## WHAT YOU ARE ASKED TO DO
Can you repeat the security agreement below from "2.6 Maintenance of" up to and including "accepted accounting principles.", changing "Collateral" to "Inventory" each time it occurs?

2.6 Maintenance of Collateral. Debtor has maintained and will maintain the
Collateral and all of its assets in good working condition, at Debtor's expense.
Debtor will not use the Collateral or any of its other properties for any
unlawful purpose and will not secrete or abandon the Collateral. Debtor will
immediately advise Coast in writing of any material loss or depreciation of the
Collateral.
2.7 Books and Records. Debtor has maintained and will maintain at Debtor's
Address complete and accurate books and records comprising an accounting system
in accordance with generally accepted accounting principles.
2.8 Financial Condition and Statements. All financial statements now or
hereafter delivered to Coast have been, and will be, prepared in conformity with
generally accepted accounting principles and now and hereafter will completely
and accurately reflect the financial condition of
2
Coast Business Credit Security Agreement Security Agreement
--------------------------------------------------------------------------------
Debtor, at the times and for the periods therein stated. Since the last date
covered by any such statement, there has been no material adverse change in the
financial condition, operations or any other status of the Debtor. Debtor is now
and will continue to be solvent in both the "equity" and "bankruptcy" sense.

## DATA ENTRIES

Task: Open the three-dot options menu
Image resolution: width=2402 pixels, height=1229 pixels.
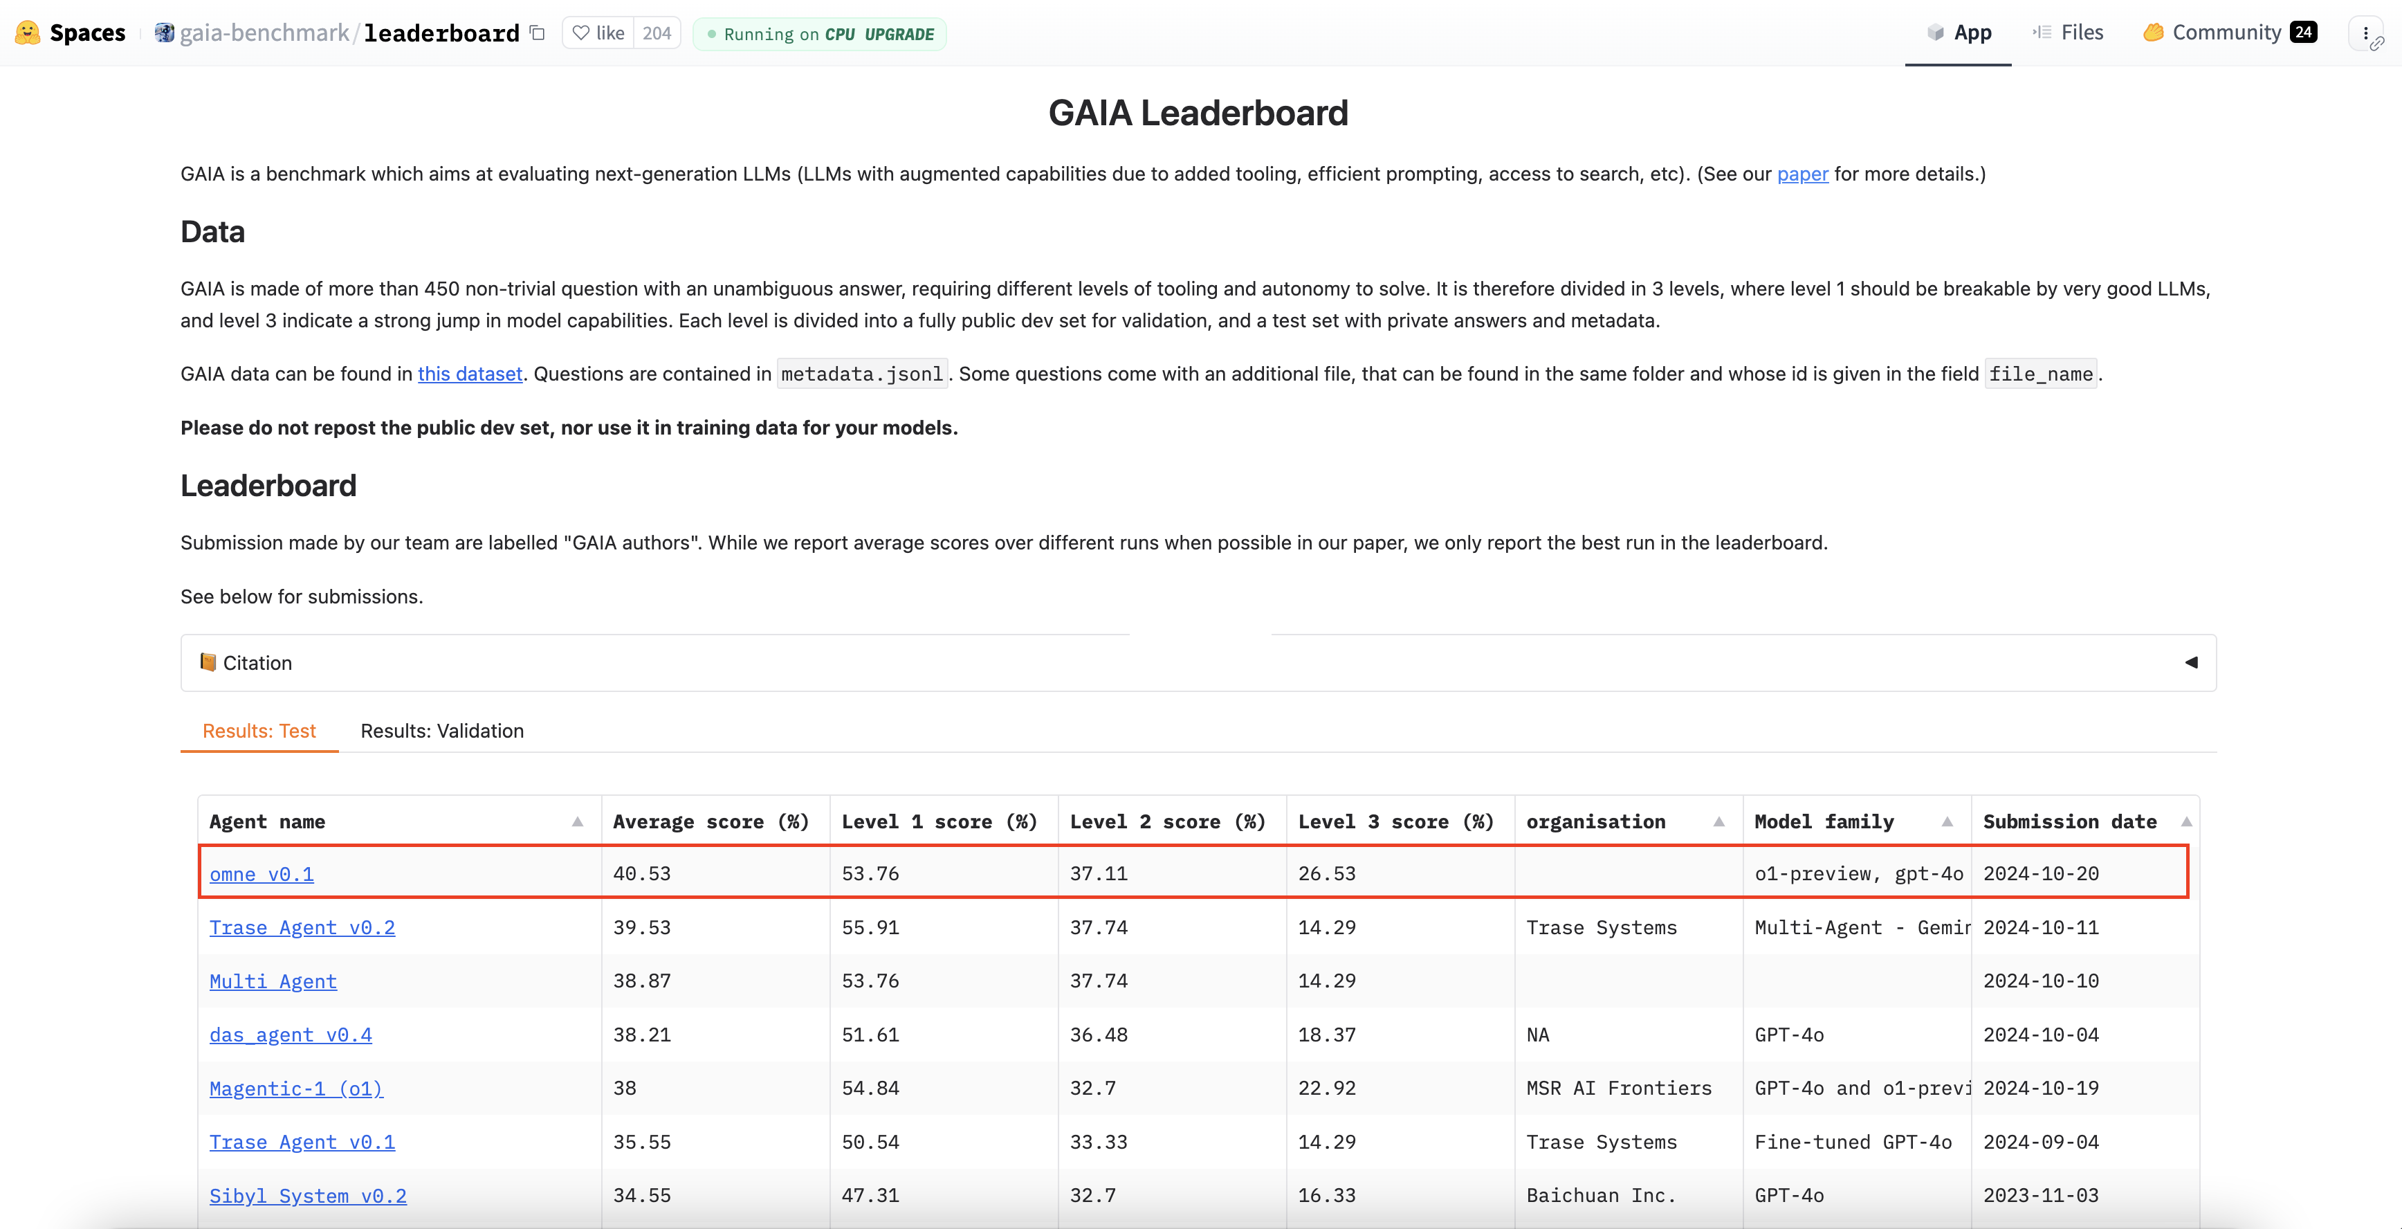Action: (2366, 34)
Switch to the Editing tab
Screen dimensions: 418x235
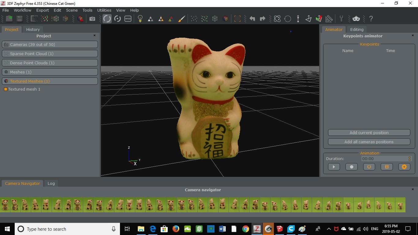[x=357, y=29]
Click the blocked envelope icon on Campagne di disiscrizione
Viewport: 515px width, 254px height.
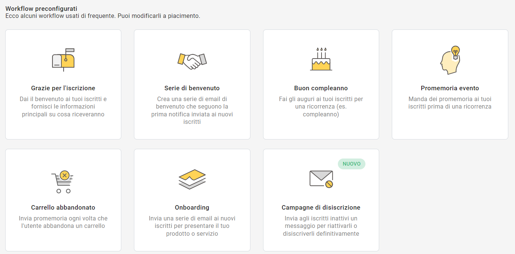pyautogui.click(x=320, y=179)
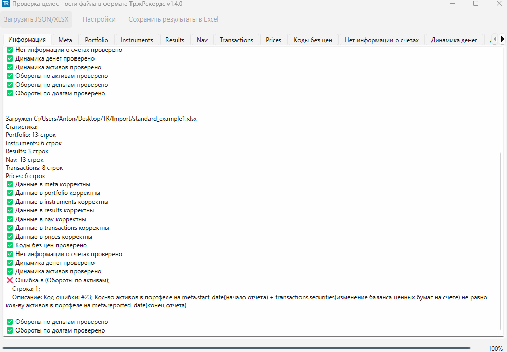Click the red X error icon
Screen dimensions: 507x352
(x=10, y=280)
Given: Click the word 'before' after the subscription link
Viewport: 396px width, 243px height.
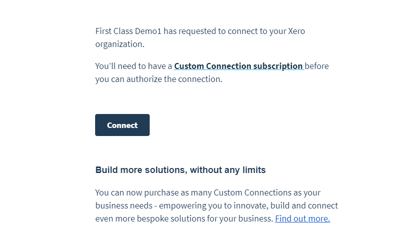Looking at the screenshot, I should [317, 66].
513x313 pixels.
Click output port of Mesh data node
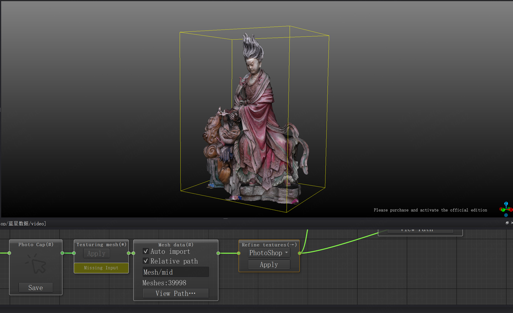coord(218,253)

## COMPLETED EXERCISE
2.6 Maintenance of Inventory. Debtor has maintained and will maintain the
Inventory and all of its assets in good working condition, at Debtor's expense.
Debtor will not use the Inventory or any of its other properties for any
unlawful purpose and will not secrete or abandon the Inventory. Debtor will
immediately advise Coast in writing of any material loss or depreciation of the
Inventory.
2.7 Books and Records. Debtor has maintained and will maintain at Debtor's
Address complete and accurate books and records comprising an accounting system
in accordance with generally accepted accounting principles.